Op zich is daar niets verkeerd mee als dit werkt, zeker gezien het een lokaalafhankelijk fenomeen betreft. Misschien behoeft de ene stad een andere strategie dan de andere en dit is ook afhankelijk van wat er in het verleden is gebeurd. Zo was er doorheen de jaren al in een stad enorm ingezet op straathoekwerk en zoveel mogelijk polarisering tegengegaan, waardoor ze er nu ook veel vertrouwen in lijken te hebben dat het straathoekwerk deze problemen wel grotendeels intern zal kunnen oplossen. Al waren er in die stad ook wel manieren om uiteindelijk met de stad in contact te komen als men geen uitweg meer zag.

Ook hebben sommige steden, volgens hen, voorlopig niet echt te maken met een grote radicaliseringsproblematiek in hun stad. Daarvoor baseren ze zich op gesprekken met

eerstelijnswerkers. Dit kunnen inderdaad goede voelsprieten zijn om na te gaan wat er leeft in een bepaalde stad. Er moet dan ook gewaakt worden dat er in bepaalde gebieden geen

overreactie is en men geen problemen maakt waar er geen zijn (denk aan selffulfilling

prophecy). Op dat vlak lijkt een zekere vrijheid qua strategie wel verdedigbaar te zijn. Maar

vanaf zou blijken dat een stad het niet onder controle heeft zou er een standaardaanpak moeten gevolgd worden. Deze zou door de nationale coördinator contra-extremisme kunnen uitgewerkt worden (zie hieronder).

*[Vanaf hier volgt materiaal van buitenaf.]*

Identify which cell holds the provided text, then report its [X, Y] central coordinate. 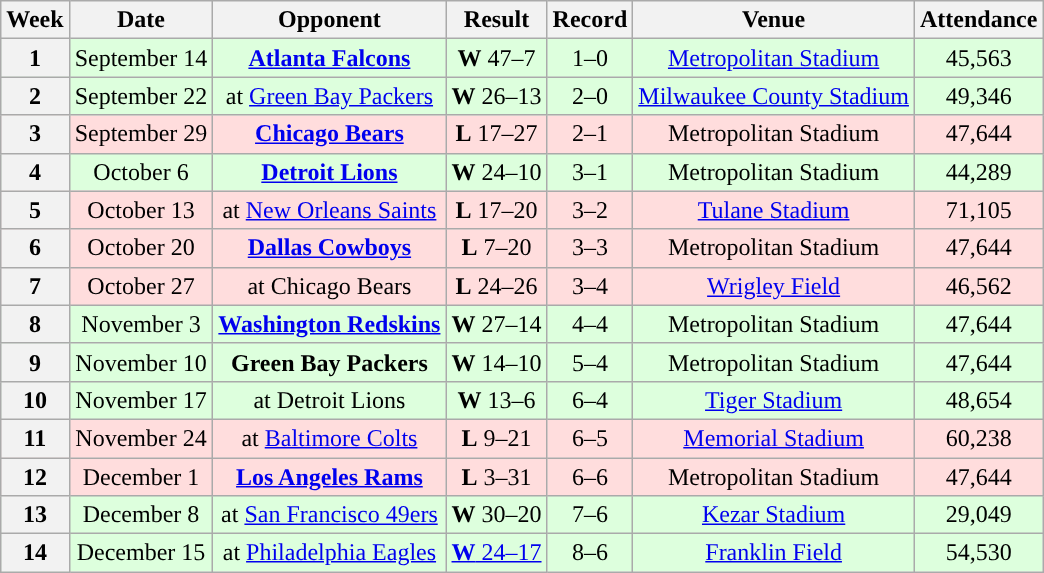
Date [141, 20]
46,562 [978, 286]
Chicago Bears [330, 134]
at Chicago Bears [330, 286]
October 13 [141, 210]
13 [35, 515]
6–4 [590, 400]
7 [35, 286]
W 13–6 [496, 400]
Detroit Lions [330, 172]
6–5 [590, 438]
3–1 [590, 172]
29,049 [978, 515]
W 47–7 [496, 58]
Los Angeles Rams [330, 477]
at Baltimore Colts [330, 438]
Milwaukee County Stadium [774, 96]
Attendance [978, 20]
October 20 [141, 248]
at New Orleans Saints [330, 210]
8–6 [590, 553]
L 7–20 [496, 248]
Memorial Stadium [774, 438]
Atlanta Falcons [330, 58]
L 17–27 [496, 134]
L 9–21 [496, 438]
9 [35, 362]
11 [35, 438]
W 26–13 [496, 96]
September 14 [141, 58]
December 1 [141, 477]
Opponent [330, 20]
W 24–10 [496, 172]
L 3–31 [496, 477]
44,289 [978, 172]
1 [35, 58]
November 10 [141, 362]
Kezar Stadium [774, 515]
W 30–20 [496, 515]
3–3 [590, 248]
at Detroit Lions [330, 400]
48,654 [978, 400]
W 14–10 [496, 362]
at Philadelphia Eagles [330, 553]
September 29 [141, 134]
3–4 [590, 286]
at San Francisco 49ers [330, 515]
Venue [774, 20]
4 [35, 172]
3–2 [590, 210]
December 15 [141, 553]
November 3 [141, 324]
Result [496, 20]
L 17–20 [496, 210]
October 6 [141, 172]
54,530 [978, 553]
Wrigley Field [774, 286]
71,105 [978, 210]
10 [35, 400]
September 22 [141, 96]
2 [35, 96]
Tulane Stadium [774, 210]
7–6 [590, 515]
W 27–14 [496, 324]
49,346 [978, 96]
8 [35, 324]
Tiger Stadium [774, 400]
5–4 [590, 362]
Dallas Cowboys [330, 248]
Record [590, 20]
L 24–26 [496, 286]
14 [35, 553]
2–1 [590, 134]
Franklin Field [774, 553]
12 [35, 477]
1–0 [590, 58]
December 8 [141, 515]
October 27 [141, 286]
Green Bay Packers [330, 362]
Washington Redskins [330, 324]
Week [35, 20]
at Green Bay Packers [330, 96]
60,238 [978, 438]
5 [35, 210]
November 17 [141, 400]
45,563 [978, 58]
4–4 [590, 324]
6 [35, 248]
W 24–17 [496, 553]
2–0 [590, 96]
6–6 [590, 477]
3 [35, 134]
November 24 [141, 438]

De aanpak die op dit moment strategisch het sterkste lijkt voor steden die problemen hebben met extremisering lijkt het omstreden Channel programma te zijn in het Verenigd Koninkrijk (zie hieronder). Dit zou, weliswaar in aangepaste vorm, kunnen gebruikt worden als

standaardmodel op lokaal niveau. Het grootste verschil zou daarbij zijn dat de coördinatie door een ambtenaar van de lokale overheid zou gebeuren. Dit is nu al in sommige Vlaamse steden nu al het geval is. Maar zou meer in het algemeen kunnen gebruikt worden.

3.1.1 Opvolging en afwikkeling: Channel als standaardmodel?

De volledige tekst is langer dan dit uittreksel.